■ **Passage to read**:

START

I've been reading Manzoni's 'The Betrothed' (I promessi sposi). Now in retrospect, it feels like the lives of the saints. But it is a delight to read. From the very first event, where the priest Don Abbondio is accosted by two bravoes and we have three pages quoting the various edicts by which these bravoes are to be discouraged.

"Hearing such bold and confident words from so great a noble, and such orders going with them, one would be very much inclined to think that all the bravoies disappeared for ever at their very sound. But the evidence of a nobleman no less authoritatative and no less endowed with titles obliges us to believe quite the contrary. ...

And wherever he touches on history there is always this delicate irony. Fantastic stuff. A most extraordinary book: we go from character to character with interludes of beautifully ironic history - history, which has been deeply internalised and now comes out as natural conversation. And it's always a conversation with you, the reader. And it's a tale of terrible times: immense lawlessness, war, famine and pestilence, encompassed in a tale of Milan and its environs from 1628 to 1630.

END

Rewrite the passage about Manzoni's novel, beginning at the words "I've been reading" and stopping after "to be discouraged.", with "delight" changed to "pleasure". Rely on the passage about Manzoni's novel alone.

■ **Dataset content**:
START

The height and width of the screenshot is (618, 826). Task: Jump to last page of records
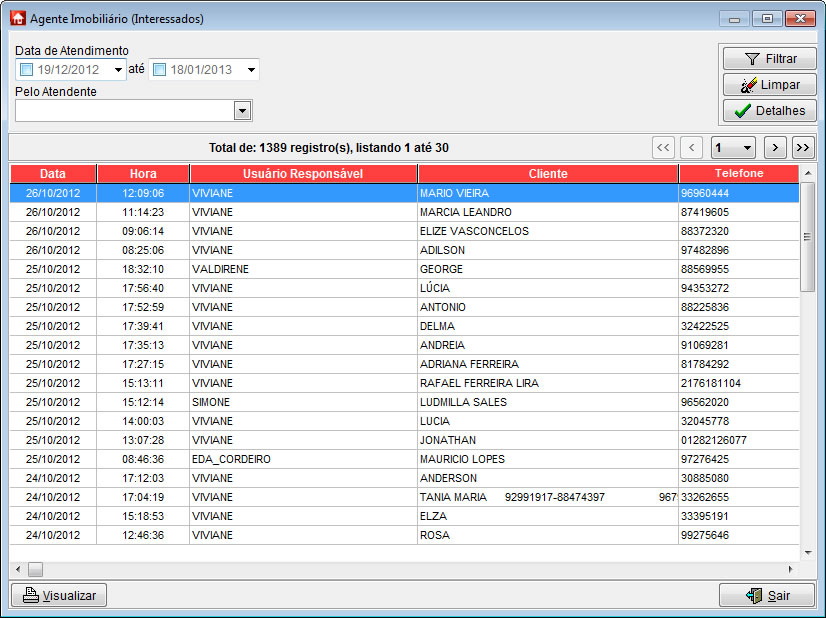(x=803, y=148)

END

■ **Answer to the problem**:
I've been reading Manzoni's 'The Betrothed' (I promessi sposi). Now in retrospect, it feels like the lives of the saints. But it is a pleasure to read. From the very first event, where the priest Don Abbondio is accosted by two bravoes and we have three pages quoting the various edicts by which these bravoes are to be discouraged.